GOAL:
Quote the listing below word for word, starting with the line that contains "The height and" and going on through the end of the listing, and leave the pictures out of your answer.

RECORDS FOR THE EXERCISE:

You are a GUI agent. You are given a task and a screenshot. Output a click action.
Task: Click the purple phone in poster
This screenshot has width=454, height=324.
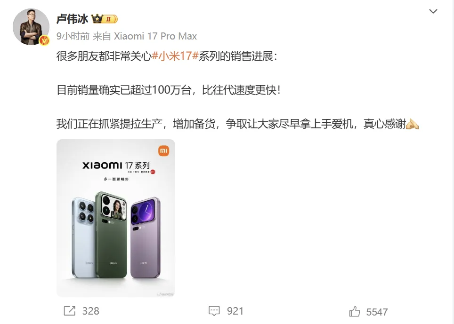tap(146, 237)
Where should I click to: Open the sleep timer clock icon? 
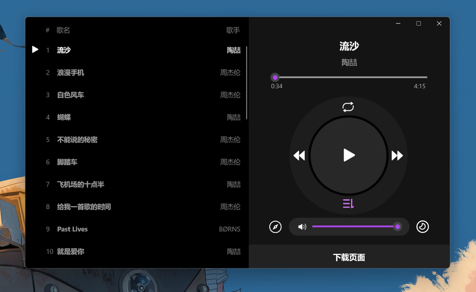click(x=422, y=227)
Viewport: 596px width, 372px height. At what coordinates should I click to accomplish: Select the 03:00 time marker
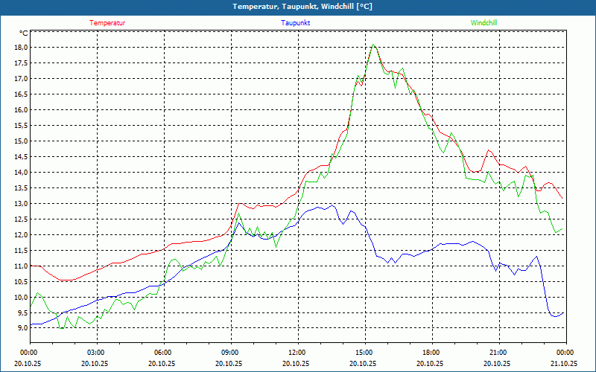coord(96,353)
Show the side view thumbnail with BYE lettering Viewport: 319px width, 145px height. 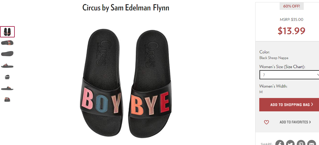(7, 42)
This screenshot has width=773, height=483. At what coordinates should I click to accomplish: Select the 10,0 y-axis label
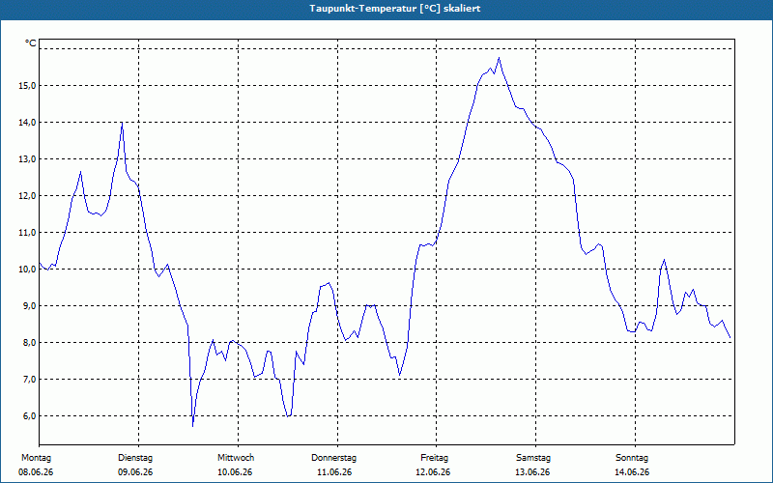[x=27, y=270]
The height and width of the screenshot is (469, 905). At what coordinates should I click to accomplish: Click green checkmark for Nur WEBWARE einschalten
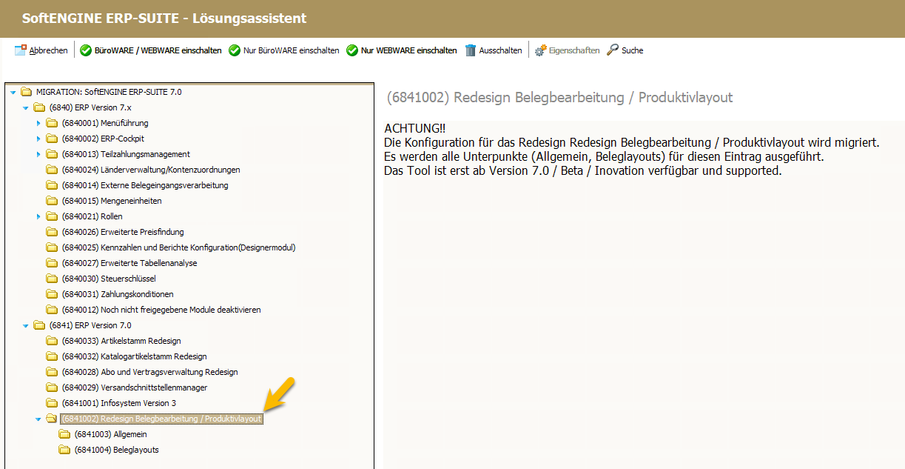[353, 50]
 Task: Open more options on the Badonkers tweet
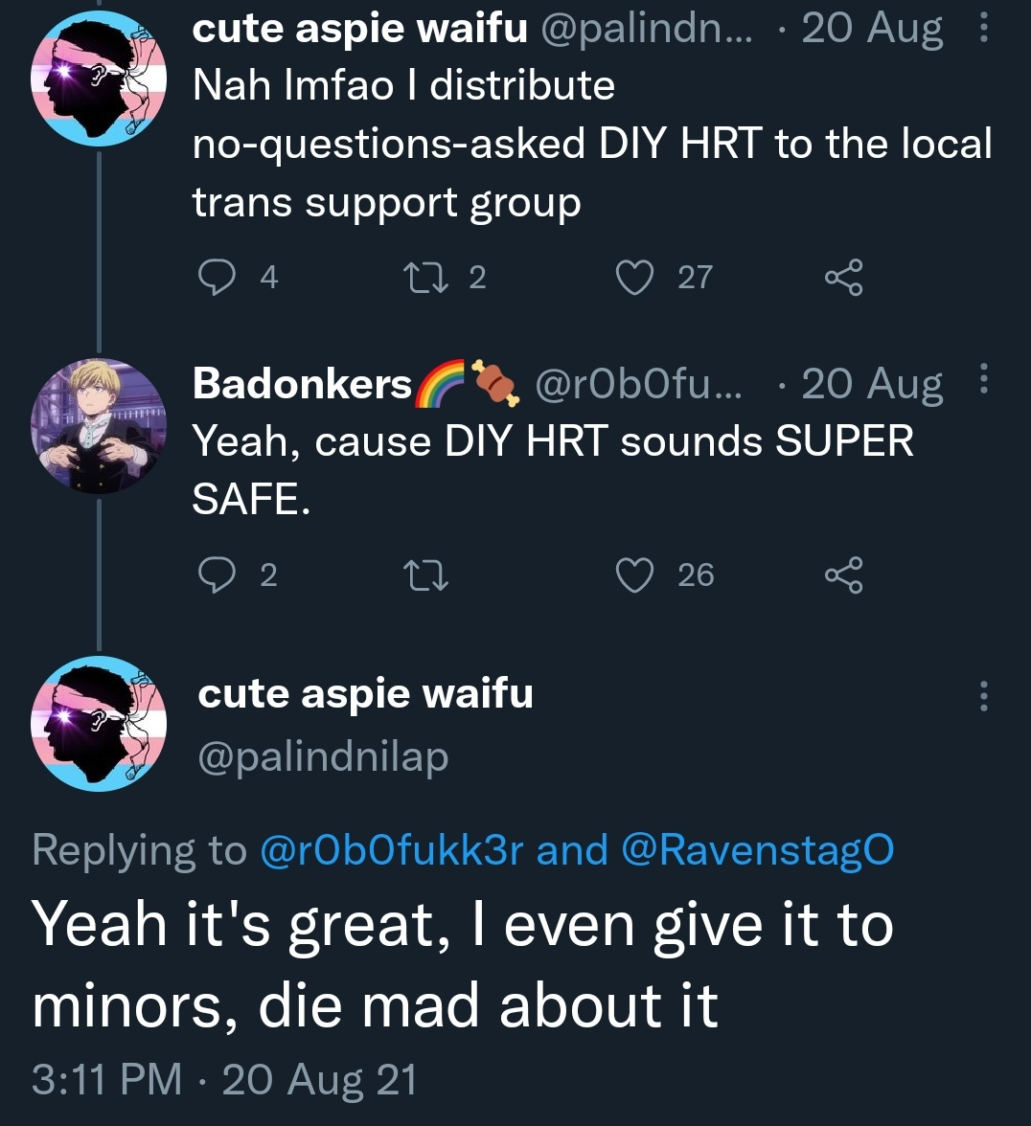[983, 379]
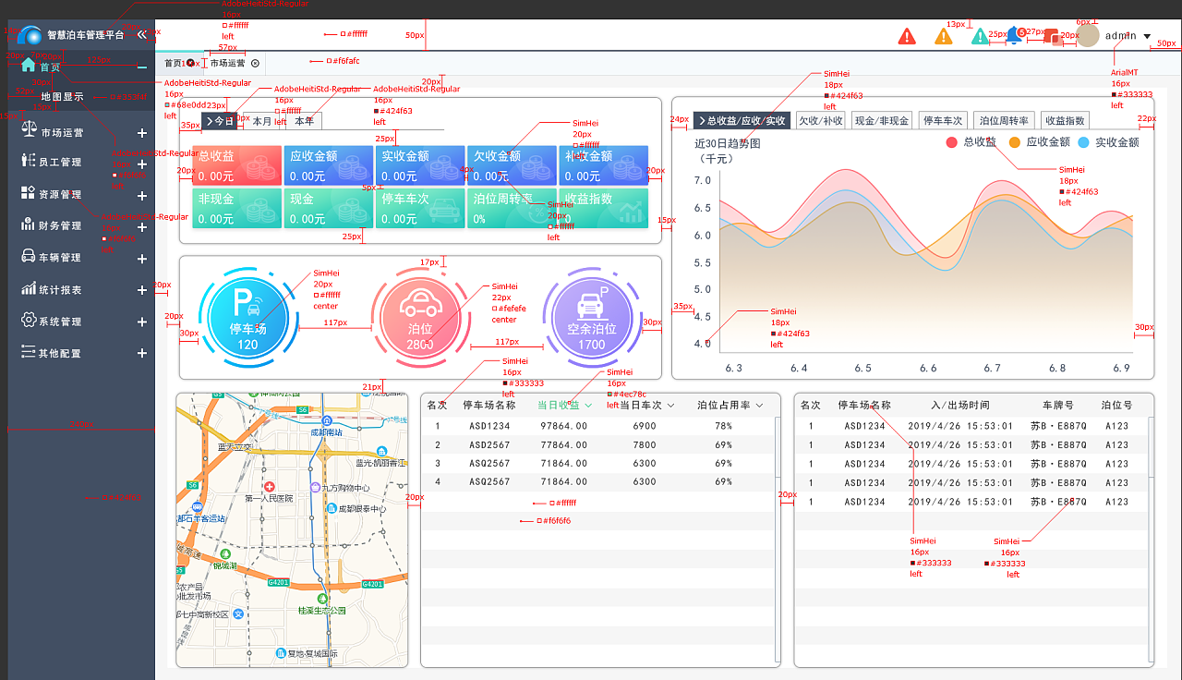
Task: Click the orange warning alert icon
Action: point(943,36)
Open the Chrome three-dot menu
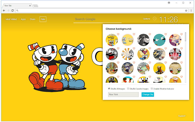 click(191, 11)
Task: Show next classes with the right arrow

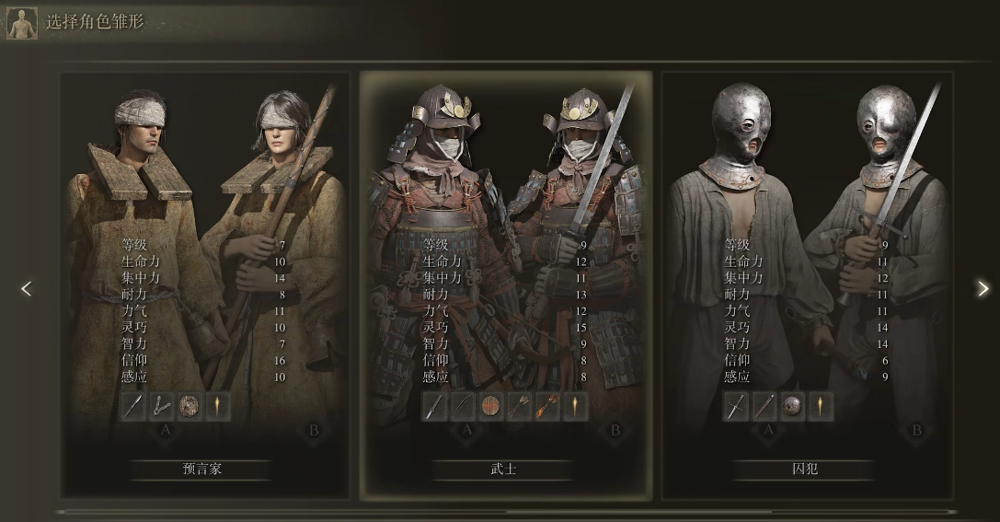Action: click(x=983, y=289)
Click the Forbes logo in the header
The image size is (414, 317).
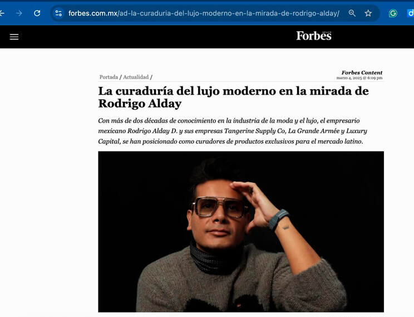(314, 36)
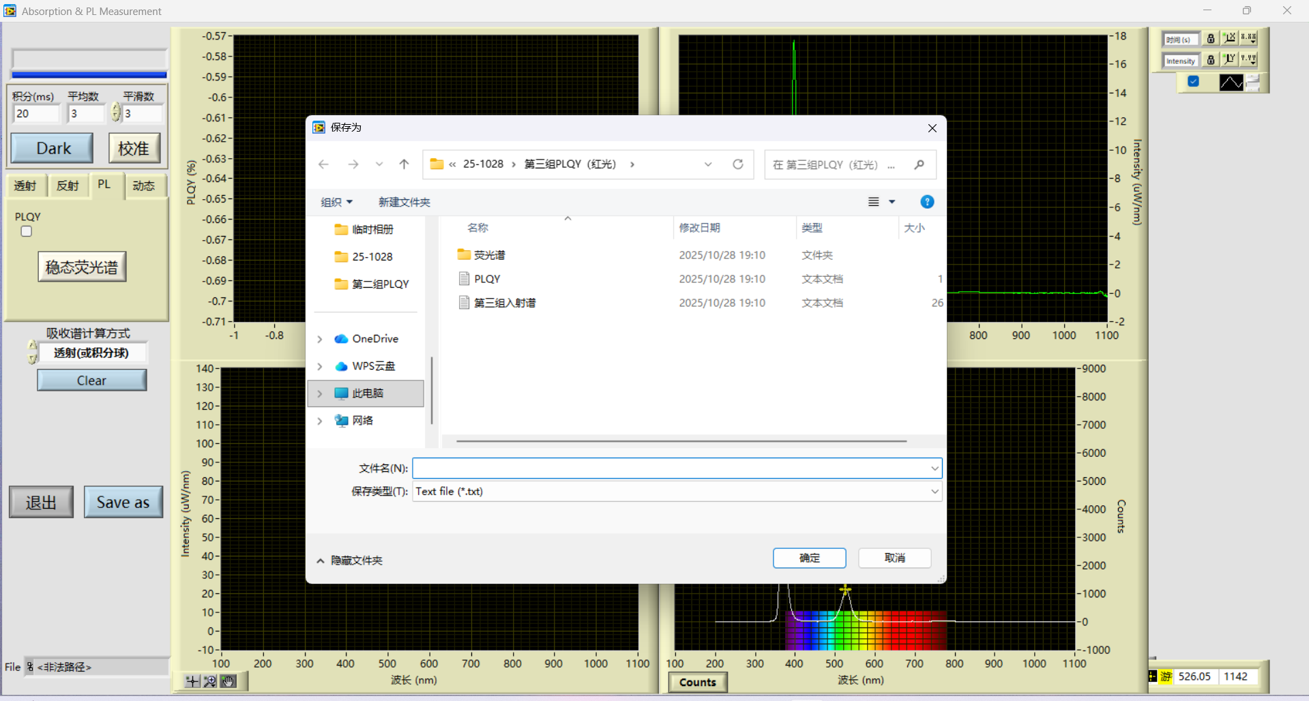Open the 组织 dropdown menu
This screenshot has height=701, width=1309.
336,203
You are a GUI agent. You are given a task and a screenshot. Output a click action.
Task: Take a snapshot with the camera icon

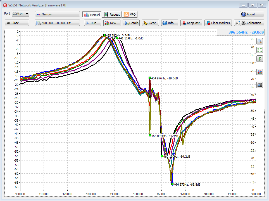pos(260,85)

CORRECT OUTPUT:
The height and width of the screenshot is (469, 905). At what coordinates should I click to accomplish: Click green checkmark for Nur WEBWARE einschalten
[353, 50]
 Task: Open more options on the Badonkers tweet
[983, 379]
Task: Click the orange warning alert icon
Action: point(943,36)
Open the Chrome three-dot menu
 click(191, 11)
Task: Show next classes with the right arrow

Action: click(x=983, y=289)
Click the Forbes logo in the header
The image size is (414, 317).
(314, 36)
Open the 组织 dropdown menu
This screenshot has height=701, width=1309.
336,203
You are a GUI agent. You are given a task and a screenshot. Output a click action.
Task: Take a snapshot with the camera icon

pos(260,85)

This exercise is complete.